## start

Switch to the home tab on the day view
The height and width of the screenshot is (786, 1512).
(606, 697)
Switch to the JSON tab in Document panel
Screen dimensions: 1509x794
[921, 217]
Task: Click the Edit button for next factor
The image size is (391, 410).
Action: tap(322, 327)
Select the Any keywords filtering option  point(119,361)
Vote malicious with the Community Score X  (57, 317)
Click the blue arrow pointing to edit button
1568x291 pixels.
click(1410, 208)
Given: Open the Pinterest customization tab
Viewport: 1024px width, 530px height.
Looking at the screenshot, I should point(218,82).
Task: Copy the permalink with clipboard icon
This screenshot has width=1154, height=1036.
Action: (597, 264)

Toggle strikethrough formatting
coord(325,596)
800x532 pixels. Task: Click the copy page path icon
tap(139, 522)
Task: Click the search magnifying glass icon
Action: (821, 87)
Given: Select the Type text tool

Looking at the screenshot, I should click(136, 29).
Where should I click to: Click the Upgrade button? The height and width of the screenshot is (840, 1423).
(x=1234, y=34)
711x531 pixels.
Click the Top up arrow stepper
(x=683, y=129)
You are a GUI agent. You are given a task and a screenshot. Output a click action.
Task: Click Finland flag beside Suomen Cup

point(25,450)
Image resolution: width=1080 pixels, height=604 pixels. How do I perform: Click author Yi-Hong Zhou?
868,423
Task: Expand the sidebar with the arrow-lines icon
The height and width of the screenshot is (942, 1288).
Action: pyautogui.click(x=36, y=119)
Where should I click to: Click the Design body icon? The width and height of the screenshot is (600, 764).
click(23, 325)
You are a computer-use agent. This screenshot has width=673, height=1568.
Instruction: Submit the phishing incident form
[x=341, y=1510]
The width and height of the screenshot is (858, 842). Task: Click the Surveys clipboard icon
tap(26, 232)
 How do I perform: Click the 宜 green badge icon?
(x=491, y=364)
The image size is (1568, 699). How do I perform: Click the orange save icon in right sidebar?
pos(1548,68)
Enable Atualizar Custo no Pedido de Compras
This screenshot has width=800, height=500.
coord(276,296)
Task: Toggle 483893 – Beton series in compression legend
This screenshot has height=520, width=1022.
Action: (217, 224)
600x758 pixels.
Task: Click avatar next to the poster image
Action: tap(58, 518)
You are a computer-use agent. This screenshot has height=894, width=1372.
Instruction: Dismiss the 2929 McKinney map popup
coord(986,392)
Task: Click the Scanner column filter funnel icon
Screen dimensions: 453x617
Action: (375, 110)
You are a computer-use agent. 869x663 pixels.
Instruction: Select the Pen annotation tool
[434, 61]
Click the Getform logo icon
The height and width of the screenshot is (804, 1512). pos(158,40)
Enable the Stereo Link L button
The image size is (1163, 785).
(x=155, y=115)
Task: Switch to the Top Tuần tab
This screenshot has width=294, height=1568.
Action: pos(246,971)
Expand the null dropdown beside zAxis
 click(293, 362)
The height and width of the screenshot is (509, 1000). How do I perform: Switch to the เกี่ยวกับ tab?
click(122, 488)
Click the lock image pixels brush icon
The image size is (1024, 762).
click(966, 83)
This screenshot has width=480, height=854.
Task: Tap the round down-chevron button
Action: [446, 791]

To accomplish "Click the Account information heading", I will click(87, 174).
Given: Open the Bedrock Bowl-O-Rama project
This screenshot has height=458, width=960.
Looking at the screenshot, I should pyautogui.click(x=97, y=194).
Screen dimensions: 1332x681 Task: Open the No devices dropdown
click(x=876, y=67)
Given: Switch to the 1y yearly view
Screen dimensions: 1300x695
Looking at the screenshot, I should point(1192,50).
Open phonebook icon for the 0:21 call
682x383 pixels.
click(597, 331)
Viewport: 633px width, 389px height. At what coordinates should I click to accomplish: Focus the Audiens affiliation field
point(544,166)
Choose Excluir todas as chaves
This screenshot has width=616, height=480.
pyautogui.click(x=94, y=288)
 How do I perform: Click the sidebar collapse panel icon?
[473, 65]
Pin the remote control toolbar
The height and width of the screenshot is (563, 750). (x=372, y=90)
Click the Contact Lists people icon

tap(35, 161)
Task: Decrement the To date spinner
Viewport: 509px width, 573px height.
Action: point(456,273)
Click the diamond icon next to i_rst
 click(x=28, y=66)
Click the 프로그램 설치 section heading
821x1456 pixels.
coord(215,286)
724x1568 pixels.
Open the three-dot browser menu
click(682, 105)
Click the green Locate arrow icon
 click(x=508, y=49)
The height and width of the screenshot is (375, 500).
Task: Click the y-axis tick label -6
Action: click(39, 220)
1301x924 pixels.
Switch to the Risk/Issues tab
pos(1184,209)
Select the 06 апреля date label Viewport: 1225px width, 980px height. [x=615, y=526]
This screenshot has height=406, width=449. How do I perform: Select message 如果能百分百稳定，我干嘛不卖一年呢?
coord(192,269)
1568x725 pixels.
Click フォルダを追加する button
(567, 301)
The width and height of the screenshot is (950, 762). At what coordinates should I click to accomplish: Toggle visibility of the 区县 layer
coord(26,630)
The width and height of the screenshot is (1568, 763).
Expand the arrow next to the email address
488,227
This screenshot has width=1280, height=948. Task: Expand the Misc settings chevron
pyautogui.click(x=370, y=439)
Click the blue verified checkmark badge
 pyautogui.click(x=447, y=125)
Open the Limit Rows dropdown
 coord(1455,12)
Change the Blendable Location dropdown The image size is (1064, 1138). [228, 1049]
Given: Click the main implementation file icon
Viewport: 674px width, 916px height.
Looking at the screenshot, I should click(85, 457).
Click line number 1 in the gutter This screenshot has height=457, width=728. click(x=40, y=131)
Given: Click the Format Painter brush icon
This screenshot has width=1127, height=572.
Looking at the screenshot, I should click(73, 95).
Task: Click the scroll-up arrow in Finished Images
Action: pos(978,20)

## end

**WHAT TO PRODUCE**
Rename "Pinterest" to "Instagram" throughout the data above and give it again with nothing else changed.

**THE SOLUTION**
Switch to the home tab on the day view
The height and width of the screenshot is (786, 1512).
(606, 697)
Switch to the JSON tab in Document panel
Screen dimensions: 1509x794
[921, 217]
Task: Click the Edit button for next factor
The image size is (391, 410).
Action: tap(322, 327)
Select the Any keywords filtering option  point(119,361)
Vote malicious with the Community Score X  (57, 317)
Click the blue arrow pointing to edit button
1568x291 pixels.
click(1410, 208)
Given: Open the Instagram customization tab
Viewport: 1024px width, 530px height.
Looking at the screenshot, I should point(218,82).
Task: Copy the permalink with clipboard icon
This screenshot has width=1154, height=1036.
Action: (597, 264)

Toggle strikethrough formatting
coord(325,596)
800x532 pixels. Task: Click the copy page path icon
tap(139, 522)
Task: Click the search magnifying glass icon
Action: (821, 87)
Given: Select the Type text tool

Looking at the screenshot, I should click(136, 29).
Where should I click to: Click the Upgrade button? The height and width of the screenshot is (840, 1423).
(x=1234, y=34)
711x531 pixels.
Click the Top up arrow stepper
(x=683, y=129)
You are a GUI agent. You are given a task and a screenshot. Output a click action.
Task: Click Finland flag beside Suomen Cup

point(25,450)
Image resolution: width=1080 pixels, height=604 pixels. How do I perform: Click author Yi-Hong Zhou?
868,423
Task: Expand the sidebar with the arrow-lines icon
The height and width of the screenshot is (942, 1288).
Action: pyautogui.click(x=36, y=119)
Where should I click to: Click the Design body icon? The width and height of the screenshot is (600, 764).
click(23, 325)
You are a computer-use agent. This screenshot has width=673, height=1568.
Instruction: Submit the phishing incident form
[x=341, y=1510]
The width and height of the screenshot is (858, 842). Task: Click the Surveys clipboard icon
tap(26, 232)
 How do I perform: Click the 宜 green badge icon?
(x=491, y=364)
The image size is (1568, 699). How do I perform: Click the orange save icon in right sidebar?
pos(1548,68)
Enable Atualizar Custo no Pedido de Compras
This screenshot has width=800, height=500.
coord(276,296)
Task: Toggle 483893 – Beton series in compression legend
This screenshot has height=520, width=1022.
Action: (217, 224)
600x758 pixels.
Task: Click avatar next to the poster image
Action: tap(58, 518)
You are a computer-use agent. This screenshot has height=894, width=1372.
Instruction: Dismiss the 2929 McKinney map popup
coord(986,392)
Task: Click the Scanner column filter funnel icon
Screen dimensions: 453x617
Action: (375, 110)
You are a computer-use agent. 869x663 pixels.
Instruction: Select the Pen annotation tool
[434, 61]
Click the Getform logo icon
The height and width of the screenshot is (804, 1512). pos(158,40)
Enable the Stereo Link L button
The image size is (1163, 785).
(x=155, y=115)
Task: Switch to the Top Tuần tab
This screenshot has width=294, height=1568.
Action: pos(246,971)
Expand the null dropdown beside zAxis
 click(293, 362)
The height and width of the screenshot is (509, 1000). How do I perform: Switch to the เกี่ยวกับ tab?
click(122, 488)
Click the lock image pixels brush icon
The image size is (1024, 762).
click(966, 83)
This screenshot has width=480, height=854.
Task: Tap the round down-chevron button
Action: [446, 791]

To accomplish "Click the Account information heading", I will click(87, 174).
Given: Open the Bedrock Bowl-O-Rama project
This screenshot has height=458, width=960.
Looking at the screenshot, I should pyautogui.click(x=97, y=194).
Screen dimensions: 1332x681 Task: Open the No devices dropdown
click(x=876, y=67)
Given: Switch to the 1y yearly view
Screen dimensions: 1300x695
Looking at the screenshot, I should point(1192,50).
Open phonebook icon for the 0:21 call
682x383 pixels.
click(597, 331)
Viewport: 633px width, 389px height. At what coordinates should I click to accomplish: Focus the Audiens affiliation field
point(544,166)
Choose Excluir todas as chaves
This screenshot has width=616, height=480.
pyautogui.click(x=94, y=288)
 How do I perform: Click the sidebar collapse panel icon?
[473, 65]
Pin the remote control toolbar
The height and width of the screenshot is (563, 750). (x=372, y=90)
Click the Contact Lists people icon

tap(35, 161)
Task: Decrement the To date spinner
Viewport: 509px width, 573px height.
Action: point(456,273)
Click the diamond icon next to i_rst
 click(x=28, y=66)
Click the 프로그램 설치 section heading
821x1456 pixels.
coord(215,286)
724x1568 pixels.
Open the three-dot browser menu
click(682, 105)
Click the green Locate arrow icon
 click(x=508, y=49)
The height and width of the screenshot is (375, 500).
Task: Click the y-axis tick label -6
Action: click(39, 220)
1301x924 pixels.
Switch to the Risk/Issues tab
pos(1184,209)
Select the 06 апреля date label Viewport: 1225px width, 980px height. [x=615, y=526]
This screenshot has height=406, width=449. How do I perform: Select message 如果能百分百稳定，我干嘛不卖一年呢?
coord(192,269)
1568x725 pixels.
Click フォルダを追加する button
(567, 301)
The width and height of the screenshot is (950, 762). At what coordinates should I click to accomplish: Toggle visibility of the 区县 layer
coord(26,630)
The width and height of the screenshot is (1568, 763).
Expand the arrow next to the email address
488,227
This screenshot has width=1280, height=948. Task: Expand the Misc settings chevron
pyautogui.click(x=370, y=439)
Click the blue verified checkmark badge
 pyautogui.click(x=447, y=125)
Open the Limit Rows dropdown
 coord(1455,12)
Change the Blendable Location dropdown The image size is (1064, 1138). [228, 1049]
Given: Click the main implementation file icon
Viewport: 674px width, 916px height.
Looking at the screenshot, I should click(85, 457).
Click line number 1 in the gutter This screenshot has height=457, width=728. click(x=40, y=131)
Given: Click the Format Painter brush icon
This screenshot has width=1127, height=572.
Looking at the screenshot, I should click(73, 95).
Task: Click the scroll-up arrow in Finished Images
Action: pos(978,20)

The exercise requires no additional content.